===== SUPPLIED PASSAGE

The Institute of Astronomy of Nicolaus Copernicus University in Toruń, known prior to 1 October 2019 in scientific publications as the Toruń Centre for Astronomy, is an optical and radio observatory located at in Piwnice, about 15 km north of Toruń, Poland. It houses two single-dish antenna telescopes, 32 metres and 15 metres in diameter, as well as the largest Polish optical telescope – 90 cm Schmidt-Cassegrain camera. The facility is operated by the Nicolaus Copernicus University. Also, photometry using 60 cm Cassegrain telescope is made and radio measurements of the Sun at 127 MHz frequency have been recorded on a daily basis since 1958 using a 23 m interferometer.

==Radio astronomy==
Since 1981 the observatory has been a part of worldwide network of radio telescopes participating in VLBI (Very Long Baseline Interferometry). The 32 m telescope is a 620-ton construction designed by Zygmunt Bujakowski based on initial geometric parameters created by Dr Jerzy Usowicz. It is used in VLBI experiments, as well as spectroscopic, flux, polarisation measurements and pulsar observations. Currently receivers for frequencies 1.4–1.8 GHz, 5 GHz, 6.5 GHz, 10.8 GHz and 30 GHz are in use.

The 15 m telescope is used for training students of the Nicolaus Copernicus University.

The observatory's role as a VLBI station is unique in central/eastern Europe. International collaboration and involvement in various European research projects is the major activity of this department. The research concentrates on observations and theoretical interpretation of physical processes in compact active regions of radio galaxies and quasars, observational cosmology, the timing of pulsars, the search for new planetary systems and Solar System studies. In addition, the development of instrumentation for radio astronomy (ultra low noise receivers, spectrometers, frequency converters, digital electronics, control systems) is also a significant part of activities in the observatory. From 1997 to 2019, the Department of Radio Astronomy was a part of what was known in publications as the Toruń Centre for Astronomy, at the Faculty of Physics, Astronomy and Applied Informatics of the Nicolaus Copernicus University in Toruń. From 1998, the department undertook the additional function of a National Facility with a major aims of serving Polish astronomers and emphasizing international cooperation.

==========

**QUESTIONS ON THE MATERIAL**.
1: Answer these questions from the passage on the Toruń observatory:
(a) How far from Toruń, and in which direction, is Piwnice?
(b) Who designed the 32 m telescope?
(c) What is the 15 m telescope used for?
2: Transcribe the passage on the Toruń observatory from "The Institute of" up to and including "23 m interferometer.".
3: Does each statement agree with the passage on the Toruń observatory? Answer yes or no and quote the words that decide it.
(a) The 32 m telescope weighs 620 tons.
(b) Radio measurements of the Sun at 127 MHz have been recorded daily since 1981.
(c) The department took on the function of a National Facility in 1997.

===== RECORDS PROVIDED

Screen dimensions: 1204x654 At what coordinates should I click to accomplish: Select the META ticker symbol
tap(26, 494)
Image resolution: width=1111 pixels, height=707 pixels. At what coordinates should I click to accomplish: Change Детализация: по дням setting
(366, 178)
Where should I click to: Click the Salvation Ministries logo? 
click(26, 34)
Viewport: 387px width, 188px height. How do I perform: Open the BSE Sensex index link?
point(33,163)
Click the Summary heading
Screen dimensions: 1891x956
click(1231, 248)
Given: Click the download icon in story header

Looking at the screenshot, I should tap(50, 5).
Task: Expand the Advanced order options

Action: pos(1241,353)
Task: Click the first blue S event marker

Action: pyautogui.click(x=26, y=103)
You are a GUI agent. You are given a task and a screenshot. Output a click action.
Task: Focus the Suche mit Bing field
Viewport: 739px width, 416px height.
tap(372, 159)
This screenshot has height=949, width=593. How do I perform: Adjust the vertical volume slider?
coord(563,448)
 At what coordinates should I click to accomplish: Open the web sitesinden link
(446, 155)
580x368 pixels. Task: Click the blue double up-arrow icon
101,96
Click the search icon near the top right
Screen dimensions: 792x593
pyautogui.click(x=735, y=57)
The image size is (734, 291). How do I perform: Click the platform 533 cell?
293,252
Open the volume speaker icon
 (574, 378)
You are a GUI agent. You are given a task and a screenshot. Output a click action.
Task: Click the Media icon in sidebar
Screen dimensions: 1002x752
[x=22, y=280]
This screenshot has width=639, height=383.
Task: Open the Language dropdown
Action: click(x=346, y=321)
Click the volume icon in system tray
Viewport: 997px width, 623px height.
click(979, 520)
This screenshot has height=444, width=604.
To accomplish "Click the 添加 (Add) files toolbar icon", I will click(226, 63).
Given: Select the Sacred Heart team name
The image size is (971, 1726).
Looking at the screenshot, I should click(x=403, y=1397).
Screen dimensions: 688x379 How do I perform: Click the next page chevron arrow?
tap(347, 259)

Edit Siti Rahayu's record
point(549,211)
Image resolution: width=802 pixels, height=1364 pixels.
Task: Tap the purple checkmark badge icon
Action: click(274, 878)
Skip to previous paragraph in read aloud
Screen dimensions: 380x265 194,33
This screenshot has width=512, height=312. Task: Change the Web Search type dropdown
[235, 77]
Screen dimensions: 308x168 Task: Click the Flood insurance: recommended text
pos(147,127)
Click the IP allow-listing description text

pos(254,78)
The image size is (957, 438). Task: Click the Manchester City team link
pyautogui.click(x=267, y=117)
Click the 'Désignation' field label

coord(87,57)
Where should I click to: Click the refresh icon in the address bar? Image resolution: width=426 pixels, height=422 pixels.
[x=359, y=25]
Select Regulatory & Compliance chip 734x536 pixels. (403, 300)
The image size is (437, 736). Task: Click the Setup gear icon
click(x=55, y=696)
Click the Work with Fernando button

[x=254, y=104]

==========

**ANSWERS PROVIDED**.
1:
(a) About 15 km north of Toruń.
(b) Zygmunt Bujakowski.
(c) Training students of the Nicolaus Copernicus University.

2:
The Institute of Astronomy of Nicolaus Copernicus University in Toruń, known prior to 1 October 2019 in scientific publications as the Toruń Centre for Astronomy, is an optical and radio observatory located at in Piwnice, about 15 km north of Toruń, Poland. It houses two single-dish antenna telescopes, 32 metres and 15 metres in diameter, as well as the largest Polish optical telescope – 90 cm Schmidt-Cassegrain camera. The facility is operated by the Nicolaus Copernicus University. Also, photometry using 60 cm Cassegrain telescope is made and radio measurements of the Sun at 127 MHz frequency have been recorded on a daily basis since 1958 using a 23 m interferometer.

3:
(a) Yes: "The 32 m telescope is a 620-ton construction"
(b) No: "radio measurements of the Sun at 127 MHz frequency have been recorded on a daily basis since 1958"
(c) No: "From 1998, the department undertook the additional function of a National Facility"